BT to roll out 60Mbps broadband


24 Mar 2009

Belfast is to be one of 29 locations that will benefit from BT’s decision to deploy fibre to the cabinet services of up to 40Mbps and potentially 60Mbps.

BT’s local access division Openreach will deploy fibre to the cabinet (FTTC) technology at 29 exchanges across the UK. This will bring speeds of up to 40Mbps – and potentially 60Mbps – within reach of 500,000 homes and businesses.

Areas of Belfast, Cardiff, Edinburgh, Glasgow, London and Greater Manchester will be amongst the first locations to benefit from this initial deployment.

While the majority of the locations are urban, two of them – Calder Valley (near Halifax) and Taffs Well (near Cardiff) – are not, and BT will be looking to learn lessons from deploying fibre in such environments. The next set of locations, serving a further million homes and businesses, will be announced in the autumn.

While Openreach will deploy the technology, it will be up to communications providers to develop services based on that technology to sell to customers.

The rollout is the next stage in the UK’s biggest-ever investment programme in super-fast broadband. BT has pledged to spend £1.5bn sterling by 2012 to ensure that 40pc of UK homes and businesses – some 10 million premises – can access fibre-based services.

“Super-fast broadband is essential to the UK’s future, and so it is great to announce this initial set of locations,” explained Steve Robertson, CEO of Openreach.

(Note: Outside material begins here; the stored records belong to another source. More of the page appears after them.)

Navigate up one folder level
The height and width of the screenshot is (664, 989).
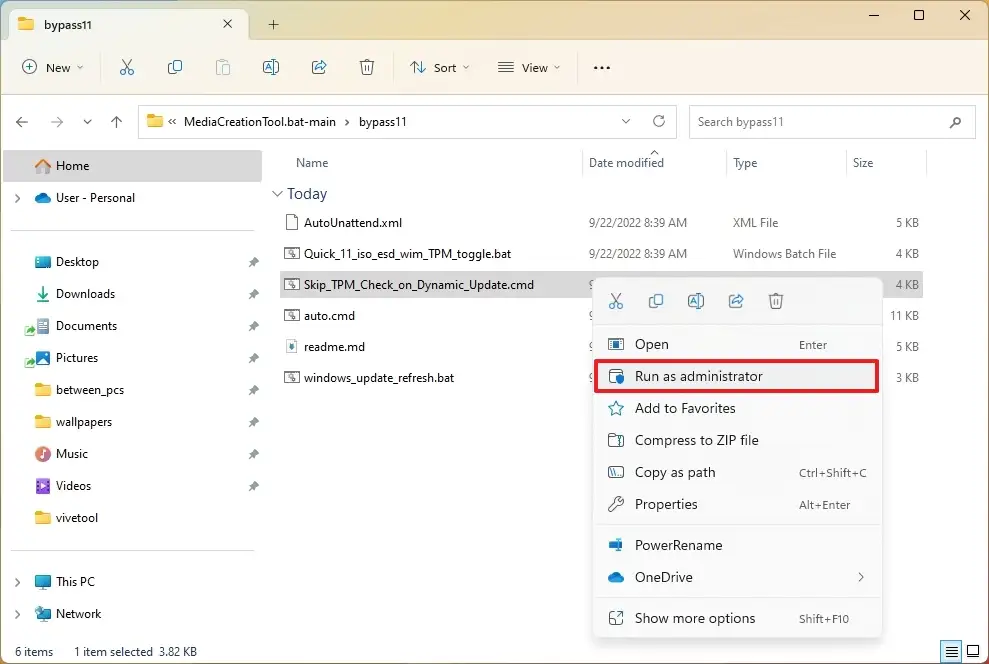116,122
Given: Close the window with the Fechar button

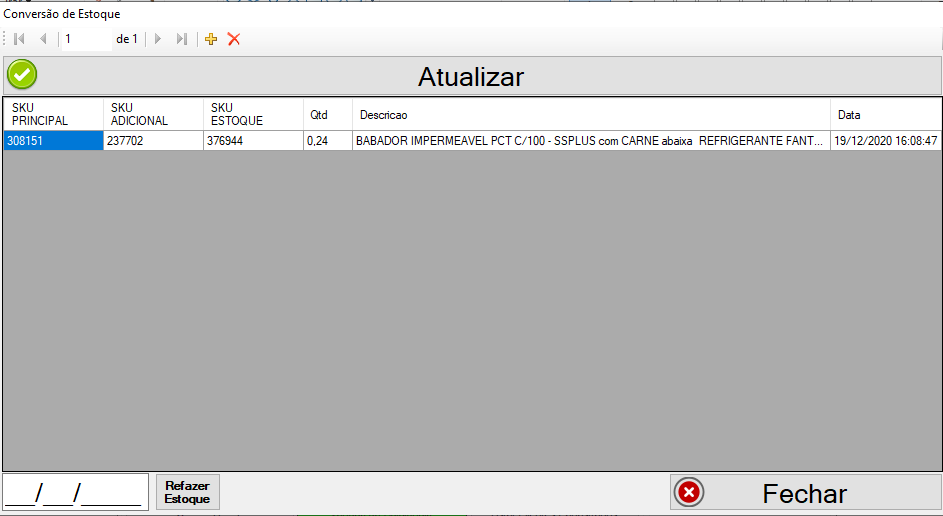Looking at the screenshot, I should point(805,493).
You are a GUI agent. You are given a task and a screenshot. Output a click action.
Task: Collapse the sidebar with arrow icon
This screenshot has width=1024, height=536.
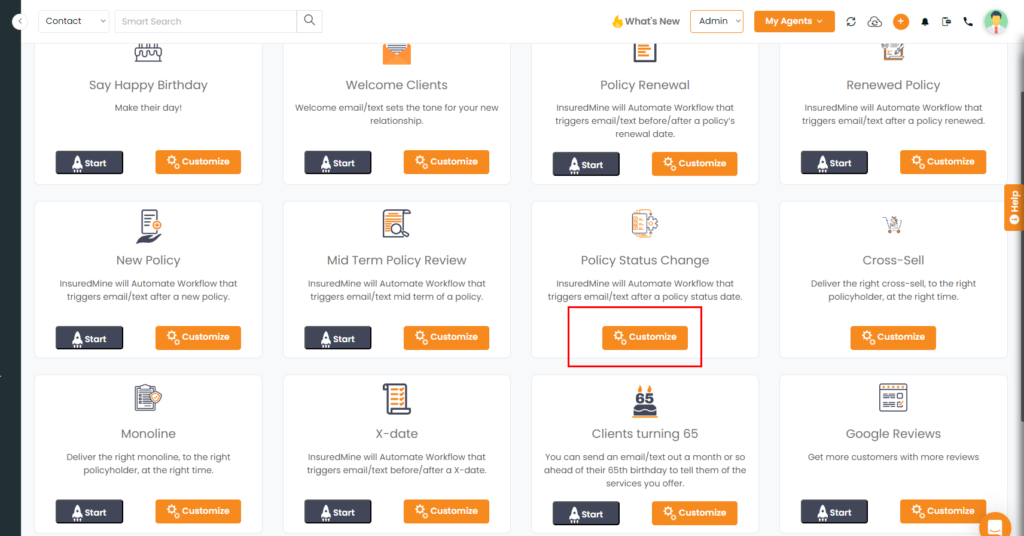[20, 22]
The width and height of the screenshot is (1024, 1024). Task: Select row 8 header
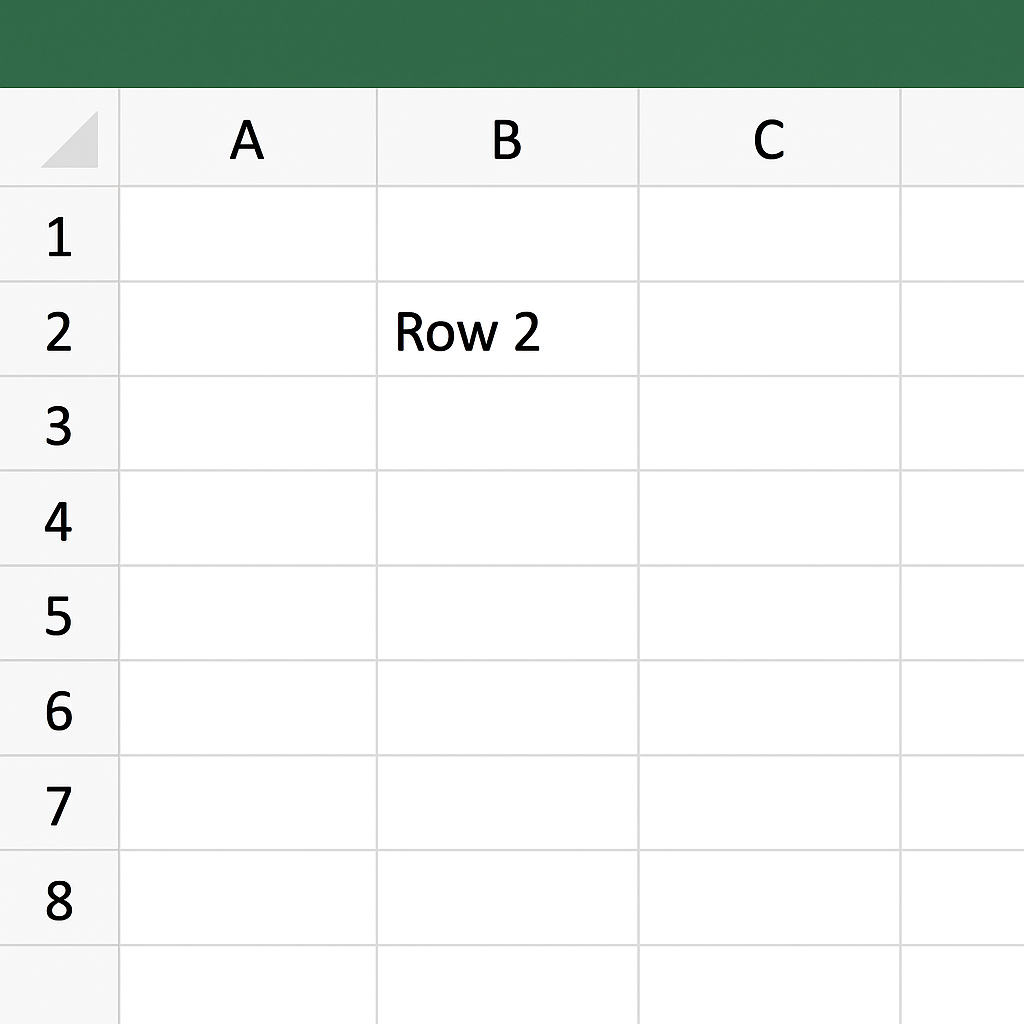pos(59,897)
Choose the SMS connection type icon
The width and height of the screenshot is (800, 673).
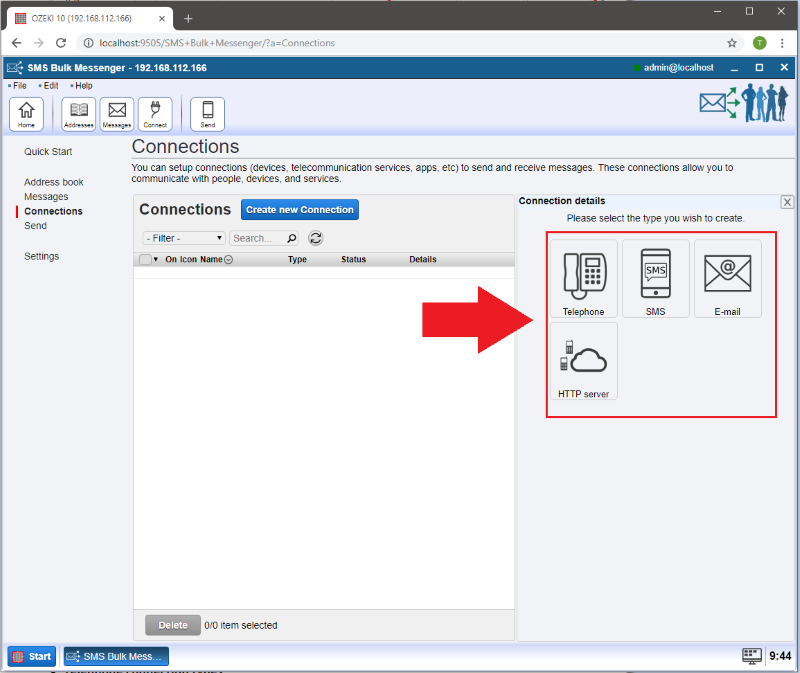click(655, 278)
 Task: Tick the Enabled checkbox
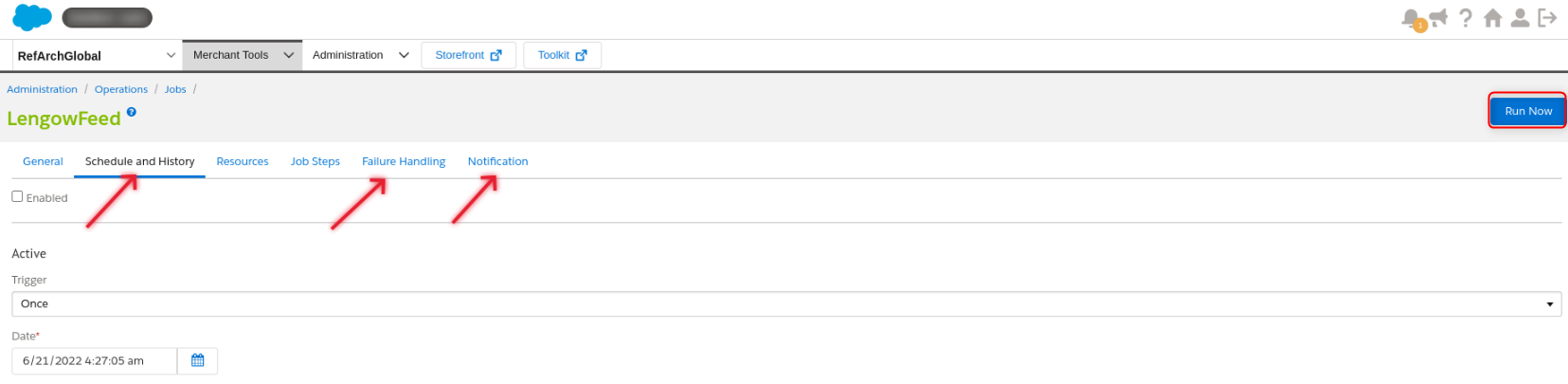(17, 196)
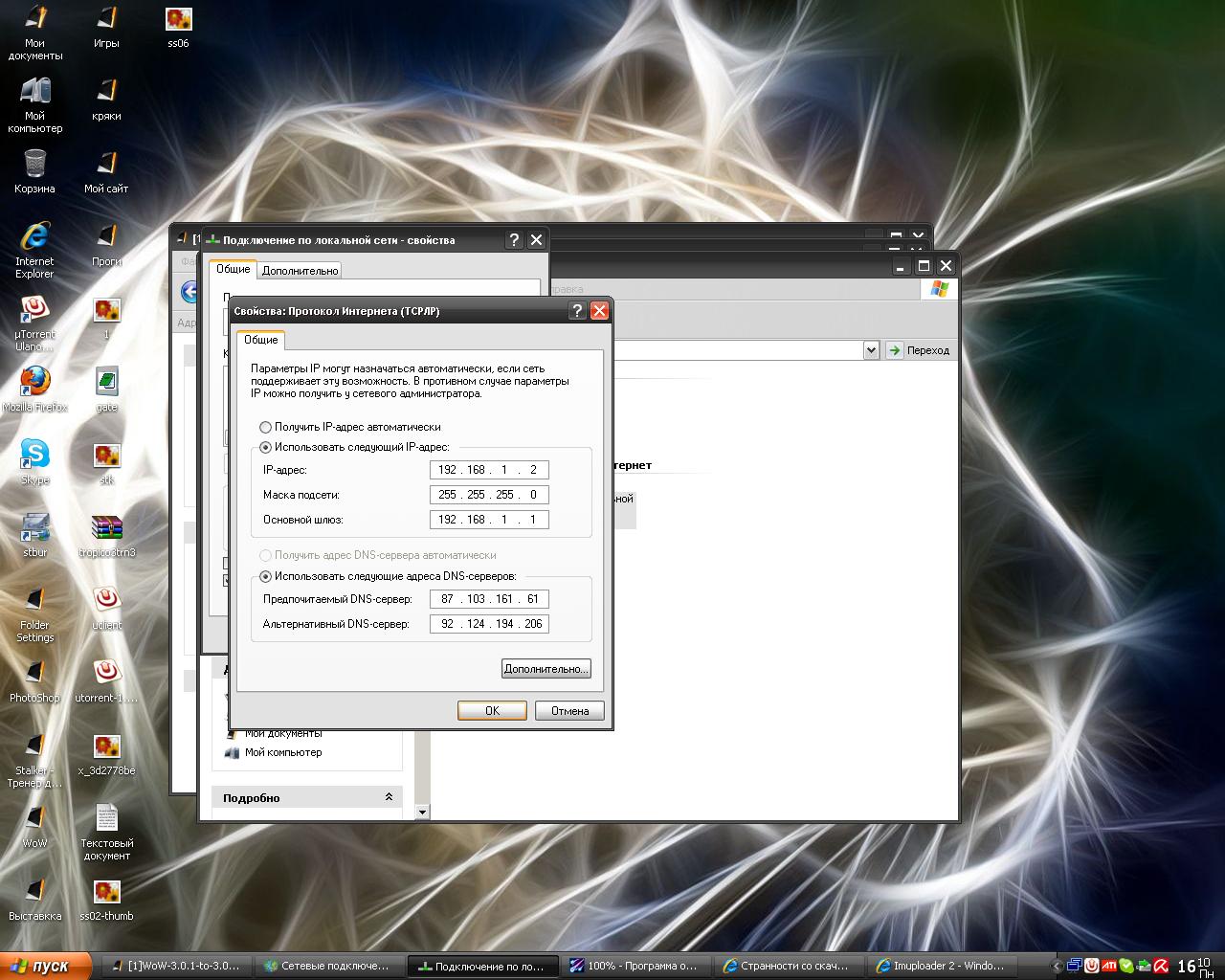Open the Skype desktop shortcut
1225x980 pixels.
click(34, 456)
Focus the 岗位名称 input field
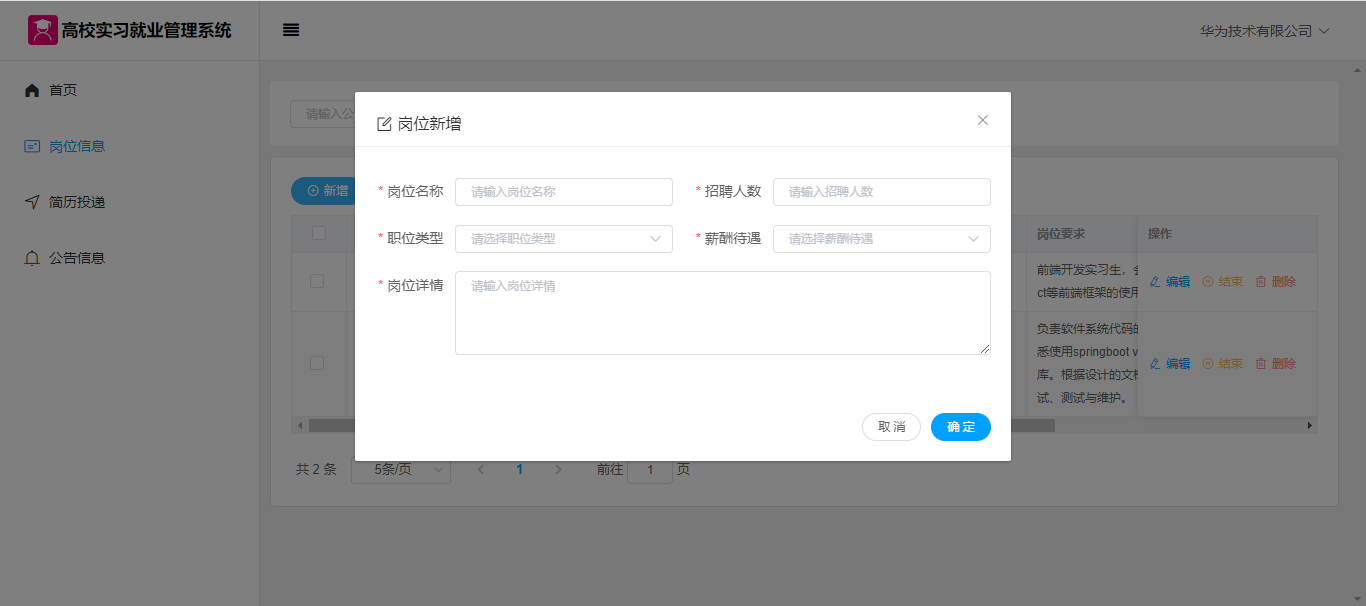 point(563,192)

“The wider industry will now be able to plan ahead, as we will be making our services available on a wholesale basis. This approach will benefit customers, as there will undoubtedly be fierce competition for their business.

“We have worked very closely with industry and with local and regional authorities to choose these sites, and I would like to thank everyone who has worked with us to make this happen. We are in discussions with many other authorities, so expect many similar announcements in the months to come.

“The regulatory picture is complex, and while Ofcom has given us a very welcome green light, we will require a few more over the coming months. We remain confident though that Ofcom recognises the need for an environment that encourages investment,” Robertson said.

FTTC technology – which is being piloted this summer in Muswell Hill, London and Whitchurch, Wales in advance of the wider rollout – will offer initial speeds of up to 40Mbps, with the prospect of those rising to up to 60Mbps.

This will give customers enough speed to run multiple bandwidth-hungry applications. For example, some members of a family could be watching different high-definition (HD) movies, while others were gaming or working on complex graphics or video projects.

Openreach will deliver FTTC services by installing fibre between local exchanges and the street cabinets that sit between those exchanges and the premises served by them.

The fibre will transform the speeds available, even though the last link in the chain – from the street cabinet to the premise – will remain copper. Openreach is aware there are some premises that will not be able to be served by this technology, and so they are currently looking at alternative solutions for those.

Openreach already delivers the UK’s fastest broadband speeds at Ebbsfleet in Kent, where speeds of up to 100Mbps are being used by customers.